Мой духовный отец – Исаак Яковлевич Лойфман (1927–2004). Именно он привил мне трепетное отношение к науке, научил не робеть перед авторитетами и никогда не обольщаться внешностью предмета, сколь бы привлекательной она ни казалась. Не могу не сказать слов благодарности за помощь и поддержку в работе В. П. Лукьянину, талантливому публицисту, мастеру слова, человеку высоких личных достоинств. Поскольку предмет моего исследования требовал вторжения в филологические материи, я нуждался в консультациях профессионального филолога. Их я получал от профессора А. В. Флори, автора ряда фундаментальных трудов по русской филологии. Выражаю ему глубокую благодарность за это. Большая часть моих работ, посвященных науке, опубликована в журнале «Социальные и гуманитарные науки на Дальнем Востоке». Основателем и бессменным главным редактором журнала является профессор Ю. М. Сердюков. Более всего меня привлекает в нем научная принципиальность, категорическое неприятие делячества в науке, преданность делу и отторжение философии премудрого пескаря. Трудно себе представить, чтобы некоторые мои статьи, чувствительно задевающие отдельных влиятельных персон, могли появиться в другом издании. Приношу Ю. М. Сердюкову свою благодарность.

Вступление

Ложная мудрость эскапизма[9]

С недавних пор мы живем в мире, охваченном кризисом.
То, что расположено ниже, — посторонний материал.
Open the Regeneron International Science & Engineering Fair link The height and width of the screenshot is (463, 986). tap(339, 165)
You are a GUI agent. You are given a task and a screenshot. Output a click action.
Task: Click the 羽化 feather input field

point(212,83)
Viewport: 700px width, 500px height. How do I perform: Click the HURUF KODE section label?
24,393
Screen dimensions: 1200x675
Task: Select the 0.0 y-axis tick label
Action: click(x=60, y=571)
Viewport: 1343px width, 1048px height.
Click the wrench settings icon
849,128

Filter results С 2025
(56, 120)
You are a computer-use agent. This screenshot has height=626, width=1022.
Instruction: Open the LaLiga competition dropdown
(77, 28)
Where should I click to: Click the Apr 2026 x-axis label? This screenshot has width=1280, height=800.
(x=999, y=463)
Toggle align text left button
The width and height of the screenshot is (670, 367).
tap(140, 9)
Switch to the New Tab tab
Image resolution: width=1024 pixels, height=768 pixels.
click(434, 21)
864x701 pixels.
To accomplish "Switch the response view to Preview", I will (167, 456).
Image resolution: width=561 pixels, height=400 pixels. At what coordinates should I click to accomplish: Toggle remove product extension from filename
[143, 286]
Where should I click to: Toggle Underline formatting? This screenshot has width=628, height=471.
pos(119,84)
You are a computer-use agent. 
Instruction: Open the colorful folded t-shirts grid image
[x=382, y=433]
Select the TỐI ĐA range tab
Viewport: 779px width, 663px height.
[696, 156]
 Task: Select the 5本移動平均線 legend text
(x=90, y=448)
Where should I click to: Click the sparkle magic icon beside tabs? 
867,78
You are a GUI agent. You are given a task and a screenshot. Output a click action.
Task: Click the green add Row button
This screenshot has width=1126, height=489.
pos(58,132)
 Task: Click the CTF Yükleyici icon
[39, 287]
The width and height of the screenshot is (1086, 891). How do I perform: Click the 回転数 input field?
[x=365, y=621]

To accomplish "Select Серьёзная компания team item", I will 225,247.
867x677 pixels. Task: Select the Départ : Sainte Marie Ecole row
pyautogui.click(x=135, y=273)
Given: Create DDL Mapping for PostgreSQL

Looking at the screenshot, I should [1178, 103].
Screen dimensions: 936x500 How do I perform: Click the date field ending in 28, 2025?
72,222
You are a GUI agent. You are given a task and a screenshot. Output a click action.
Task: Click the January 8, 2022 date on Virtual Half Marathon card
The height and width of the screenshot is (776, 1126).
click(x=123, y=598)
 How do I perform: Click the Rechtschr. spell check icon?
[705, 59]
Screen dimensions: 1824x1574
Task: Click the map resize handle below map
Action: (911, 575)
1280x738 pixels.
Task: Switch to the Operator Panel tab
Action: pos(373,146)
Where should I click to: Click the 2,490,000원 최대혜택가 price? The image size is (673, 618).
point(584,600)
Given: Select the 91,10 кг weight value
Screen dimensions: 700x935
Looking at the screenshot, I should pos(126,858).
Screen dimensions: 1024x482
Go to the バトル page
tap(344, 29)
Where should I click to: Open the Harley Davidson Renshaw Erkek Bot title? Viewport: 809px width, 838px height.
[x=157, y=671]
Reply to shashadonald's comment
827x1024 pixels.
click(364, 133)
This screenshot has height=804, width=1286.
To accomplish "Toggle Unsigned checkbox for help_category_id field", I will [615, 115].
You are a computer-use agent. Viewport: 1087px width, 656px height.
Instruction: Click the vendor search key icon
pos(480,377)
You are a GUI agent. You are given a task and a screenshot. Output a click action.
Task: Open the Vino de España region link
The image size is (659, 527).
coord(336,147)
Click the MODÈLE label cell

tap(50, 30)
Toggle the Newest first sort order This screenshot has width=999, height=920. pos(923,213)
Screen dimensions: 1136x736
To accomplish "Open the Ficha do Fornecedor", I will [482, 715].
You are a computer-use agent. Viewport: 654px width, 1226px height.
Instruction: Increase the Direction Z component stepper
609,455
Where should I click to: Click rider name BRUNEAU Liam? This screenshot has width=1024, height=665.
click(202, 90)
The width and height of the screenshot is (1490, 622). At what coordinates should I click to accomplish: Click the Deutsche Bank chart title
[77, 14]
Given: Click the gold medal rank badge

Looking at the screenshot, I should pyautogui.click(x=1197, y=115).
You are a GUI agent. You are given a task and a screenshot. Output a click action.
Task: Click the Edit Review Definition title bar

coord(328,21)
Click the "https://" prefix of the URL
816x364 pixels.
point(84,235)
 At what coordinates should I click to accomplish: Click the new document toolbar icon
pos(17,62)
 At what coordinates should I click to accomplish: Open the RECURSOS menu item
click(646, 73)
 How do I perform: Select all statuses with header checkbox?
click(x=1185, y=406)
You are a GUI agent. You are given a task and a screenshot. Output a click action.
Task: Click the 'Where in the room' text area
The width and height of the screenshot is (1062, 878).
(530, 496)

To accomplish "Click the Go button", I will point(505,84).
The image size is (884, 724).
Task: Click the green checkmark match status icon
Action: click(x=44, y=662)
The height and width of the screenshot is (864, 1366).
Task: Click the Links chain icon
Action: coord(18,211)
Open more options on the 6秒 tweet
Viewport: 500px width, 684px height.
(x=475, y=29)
Каждый день средства массовой информации приносят нам новости о банкротствах, массовых увольнениях работников, финансовых неурядицах, социальных конфликтах… Вовсе не радуют дела и у себя дома. Российский кризис оказался более глубоким и острым, чем в странах капиталистической метрополии. Казалось бы, происходящие в современном мире процессы не должны нас особенно удивлять: кризис – закономерная фаза эволюции капиталистической системы; специфика капитализма как общественно-экономической формации в том и состоит, что он развивается через кризисы. Поэтому следует проявить терпение, дождаться того момента, когда имманентные законы капиталистического развития вновь выведут человечество на новый виток эволюции. Все было бы не так уж и плохо, если бы существовала уверенность в том, что нагрянувший кризис – рядовой. Но такой уверенности как раз и нет. Более того, существуют веские основания полагать, что мир вступил в длительную полосу хаоса и нестабильности, и чем она закончится, не знает никто.

И в этой связи перед каждым человеком со всей остротой встает гамлетовский вопрос: быть или не быть? Втянуться в разворачивающуюся социальную борьбу, стать сознательным участником исторической драмы или уклониться от схватки? Предаться тихим радостям приватной жизни, укрыться за высоким забором своего внутреннего монастыря? Не пытаться взвалить на свои плечи тяжесть ответственности за судьбу страны и, тем более, мира, ибо она может тебя раздавить?

В отечественной философской литературе есть одно произведение, которое представляет собой развернутое выступление в пользу второго варианта смысложизненного выбора, т. е. в пользу эскапизма. Это знаменитая статья С. Л. Франка «Смысл жизни»[10]. Поскольку она является широко известным классическим произведением, наше дальнейшее изложение строится по преимуществу как полемика с изложенными в нем идеями.

Вот что пишет в названной статье видный представитель русской религиозной философии:

«Что бы ни совершал человек, и чего бы ему ни удавалось добиться, какие бы технические, социальные, умственные усовершенствования он ни вносил в свою жизнь, но принципиально, перед лицом вопроса о смысле жизни и послезавтрашний день ничем не будет отличаться от вчерашнего и сегодняшнего. Всегда в этом мире будет царить бессмысленная случайность, всегда человек будет бессмысленной былинкой, которую может загубить и зной земной, и земная буря, всегда его жизнь будет кратким обрывком, в который не вместить чаемой и осмысляющей жизнь духовной полноты, и всегда зло, глупость и слепая страсть будут царить на земле. И на вопросы: “что делать, чтобы прекратить это состояние, чтобы переменить на лучший лад”, – ближайшим образом есть один спокойный и разумный ответ: “Ничего – потому что этот замысел превышает человеческие силы”»[11].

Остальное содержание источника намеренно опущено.